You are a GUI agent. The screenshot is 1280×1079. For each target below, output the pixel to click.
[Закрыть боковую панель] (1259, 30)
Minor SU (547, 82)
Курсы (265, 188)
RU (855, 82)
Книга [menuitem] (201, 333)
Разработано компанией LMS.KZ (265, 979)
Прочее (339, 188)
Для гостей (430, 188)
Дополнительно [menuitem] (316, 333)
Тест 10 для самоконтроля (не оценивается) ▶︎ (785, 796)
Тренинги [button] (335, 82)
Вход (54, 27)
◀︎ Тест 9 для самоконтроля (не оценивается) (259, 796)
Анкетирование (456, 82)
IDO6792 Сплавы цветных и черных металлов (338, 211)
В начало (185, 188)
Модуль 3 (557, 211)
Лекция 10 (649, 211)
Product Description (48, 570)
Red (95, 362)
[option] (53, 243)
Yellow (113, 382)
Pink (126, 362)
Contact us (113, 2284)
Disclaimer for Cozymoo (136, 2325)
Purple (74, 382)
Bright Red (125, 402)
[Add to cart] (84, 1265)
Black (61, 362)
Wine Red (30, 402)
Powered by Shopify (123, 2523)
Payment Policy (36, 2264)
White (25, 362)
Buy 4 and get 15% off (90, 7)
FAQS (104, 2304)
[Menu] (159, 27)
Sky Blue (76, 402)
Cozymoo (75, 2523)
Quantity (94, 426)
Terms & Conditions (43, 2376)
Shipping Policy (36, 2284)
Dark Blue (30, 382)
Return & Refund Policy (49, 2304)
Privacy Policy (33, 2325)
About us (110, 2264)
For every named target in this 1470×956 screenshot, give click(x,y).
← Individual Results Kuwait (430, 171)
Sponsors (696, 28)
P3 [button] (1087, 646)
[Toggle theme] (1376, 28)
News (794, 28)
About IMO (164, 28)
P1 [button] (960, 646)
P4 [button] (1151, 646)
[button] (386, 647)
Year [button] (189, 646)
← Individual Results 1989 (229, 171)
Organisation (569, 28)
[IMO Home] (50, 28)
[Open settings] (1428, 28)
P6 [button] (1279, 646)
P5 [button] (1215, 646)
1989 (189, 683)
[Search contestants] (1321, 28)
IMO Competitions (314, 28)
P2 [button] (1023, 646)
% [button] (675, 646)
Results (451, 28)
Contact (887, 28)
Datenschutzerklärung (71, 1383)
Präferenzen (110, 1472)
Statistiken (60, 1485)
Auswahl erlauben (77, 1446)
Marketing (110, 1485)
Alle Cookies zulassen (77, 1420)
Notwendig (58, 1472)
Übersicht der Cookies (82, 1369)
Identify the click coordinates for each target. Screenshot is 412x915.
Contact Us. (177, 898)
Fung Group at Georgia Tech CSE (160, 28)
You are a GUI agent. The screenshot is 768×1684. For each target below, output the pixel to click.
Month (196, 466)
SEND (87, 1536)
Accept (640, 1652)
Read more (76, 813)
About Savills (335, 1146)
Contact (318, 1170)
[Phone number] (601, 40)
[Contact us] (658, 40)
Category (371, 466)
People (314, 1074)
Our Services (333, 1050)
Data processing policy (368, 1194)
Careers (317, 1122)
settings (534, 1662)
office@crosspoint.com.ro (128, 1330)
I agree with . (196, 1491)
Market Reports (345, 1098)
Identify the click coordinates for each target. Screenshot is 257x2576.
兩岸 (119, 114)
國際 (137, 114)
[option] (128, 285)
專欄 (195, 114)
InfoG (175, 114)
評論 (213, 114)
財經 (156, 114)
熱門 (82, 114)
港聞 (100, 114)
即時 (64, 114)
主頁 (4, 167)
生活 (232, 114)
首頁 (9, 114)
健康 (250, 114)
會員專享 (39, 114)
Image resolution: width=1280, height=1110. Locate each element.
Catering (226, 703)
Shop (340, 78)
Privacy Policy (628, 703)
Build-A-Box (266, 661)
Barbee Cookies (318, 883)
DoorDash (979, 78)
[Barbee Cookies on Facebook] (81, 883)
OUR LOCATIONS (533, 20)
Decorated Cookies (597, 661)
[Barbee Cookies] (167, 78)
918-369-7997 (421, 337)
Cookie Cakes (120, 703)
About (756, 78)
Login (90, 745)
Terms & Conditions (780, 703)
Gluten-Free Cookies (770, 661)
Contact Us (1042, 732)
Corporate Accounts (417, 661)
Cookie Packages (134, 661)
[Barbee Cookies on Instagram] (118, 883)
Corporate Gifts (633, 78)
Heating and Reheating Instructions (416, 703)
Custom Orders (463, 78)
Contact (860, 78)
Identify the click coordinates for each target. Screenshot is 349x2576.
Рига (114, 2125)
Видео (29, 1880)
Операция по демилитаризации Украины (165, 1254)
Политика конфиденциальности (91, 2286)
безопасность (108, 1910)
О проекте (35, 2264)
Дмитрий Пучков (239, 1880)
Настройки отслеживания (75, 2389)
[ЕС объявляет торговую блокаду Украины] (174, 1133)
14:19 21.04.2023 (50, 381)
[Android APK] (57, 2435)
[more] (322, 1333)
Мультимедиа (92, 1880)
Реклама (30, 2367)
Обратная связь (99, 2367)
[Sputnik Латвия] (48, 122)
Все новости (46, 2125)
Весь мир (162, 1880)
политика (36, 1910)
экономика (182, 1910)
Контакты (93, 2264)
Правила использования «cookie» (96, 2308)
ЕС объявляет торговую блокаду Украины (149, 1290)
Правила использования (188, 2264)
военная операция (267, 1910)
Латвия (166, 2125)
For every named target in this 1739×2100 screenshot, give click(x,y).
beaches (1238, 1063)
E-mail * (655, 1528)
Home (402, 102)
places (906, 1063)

::::::::::

- Problem to work on -
From the listing above, output exactly the run of lines that starts with the line containing "People (314, 1074)" and ends with the line containing "Латвия (166, 2125)".

- Task response -
People (314, 1074)
Our Services (333, 1050)
Data processing policy (368, 1194)
Careers (317, 1122)
settings (534, 1662)
office@crosspoint.com.ro (128, 1330)
I agree with . (196, 1491)
Market Reports (345, 1098)
Identify the click coordinates for each target. Screenshot is 257x2576.
兩岸 (119, 114)
國際 (137, 114)
[option] (128, 285)
專欄 (195, 114)
InfoG (175, 114)
評論 (213, 114)
財經 (156, 114)
熱門 (82, 114)
港聞 (100, 114)
即時 (64, 114)
主頁 (4, 167)
生活 (232, 114)
首頁 (9, 114)
健康 (250, 114)
會員專享 (39, 114)
Image resolution: width=1280, height=1110. Locate each element.
Catering (226, 703)
Shop (340, 78)
Privacy Policy (628, 703)
Build-A-Box (266, 661)
Barbee Cookies (318, 883)
DoorDash (979, 78)
[Barbee Cookies on Facebook] (81, 883)
OUR LOCATIONS (533, 20)
Decorated Cookies (597, 661)
[Barbee Cookies] (167, 78)
918-369-7997 (421, 337)
Cookie Cakes (120, 703)
About (756, 78)
Login (90, 745)
Terms & Conditions (780, 703)
Gluten-Free Cookies (770, 661)
Contact Us (1042, 732)
Corporate Accounts (417, 661)
Cookie Packages (134, 661)
[Barbee Cookies on Instagram] (118, 883)
Corporate Gifts (633, 78)
Heating and Reheating Instructions (416, 703)
Custom Orders (463, 78)
Contact (860, 78)
Identify the click coordinates for each target. Screenshot is 349x2576.
Рига (114, 2125)
Видео (29, 1880)
Операция по демилитаризации Украины (165, 1254)
Политика конфиденциальности (91, 2286)
безопасность (108, 1910)
О проекте (35, 2264)
Дмитрий Пучков (239, 1880)
Настройки отслеживания (75, 2389)
[ЕС объявляет торговую блокаду Украины] (174, 1133)
14:19 21.04.2023 (50, 381)
[Android APK] (57, 2435)
[more] (322, 1333)
Мультимедиа (92, 1880)
Реклама (30, 2367)
Обратная связь (99, 2367)
[Sputnik Латвия] (48, 122)
Все новости (46, 2125)
Весь мир (162, 1880)
политика (36, 1910)
экономика (182, 1910)
Контакты (93, 2264)
Правила использования «cookie» (96, 2308)
ЕС объявляет торговую блокаду Украины (149, 1290)
Правила использования (188, 2264)
военная операция (267, 1910)
Латвия (166, 2125)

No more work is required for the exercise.